Day #3, 2 p.m.

The Best Friend

After the lunch rush, I give the coffee machine a wipe-down. Next to it is our café pinboard: photos of us all at the Christmas do, quotes we like, a thank you card from a customer who had her fiftieth here. We all shoved stuff on there regularly; it’s supposed to be a kind of inspiration thing. I know, I know, but we love it.

My eyes fall on a piece of paper, slipped mostly underneath it.

I wish I had longer nails – hadn’t picked them all off over the last three days – for some purchase.
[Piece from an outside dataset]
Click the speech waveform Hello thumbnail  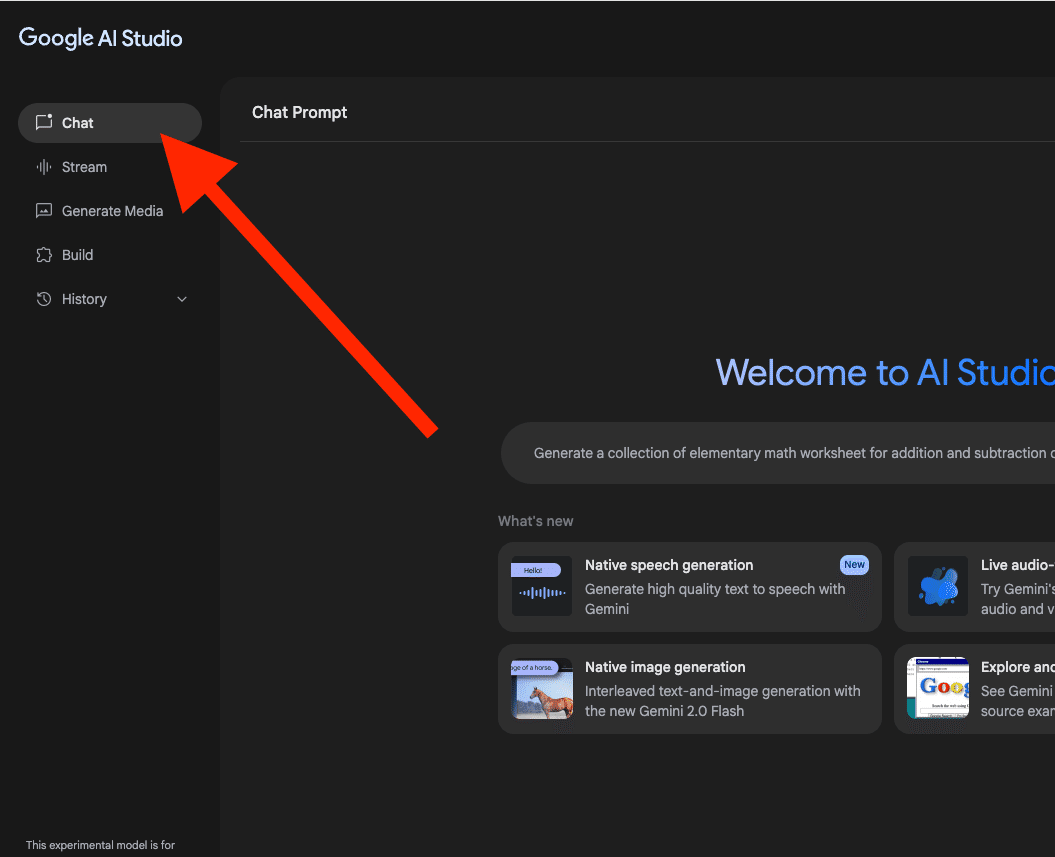pos(542,586)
But eventually I get it.

Just three words, in Ro’s handwriting: Lac de Peiroou.

I frown.

Was it meant to go on the board? Did it fall off? Unlike the other stuff on there, the note has no context. No beauty.

When my phone rings, I leap on it as per current emergency rules.

‘Stef, I think she’s in France,’ Marc tells me, breath ragged with excitement.

I dart outside.

And suddenly the note means everything. I dig it out from my pocket.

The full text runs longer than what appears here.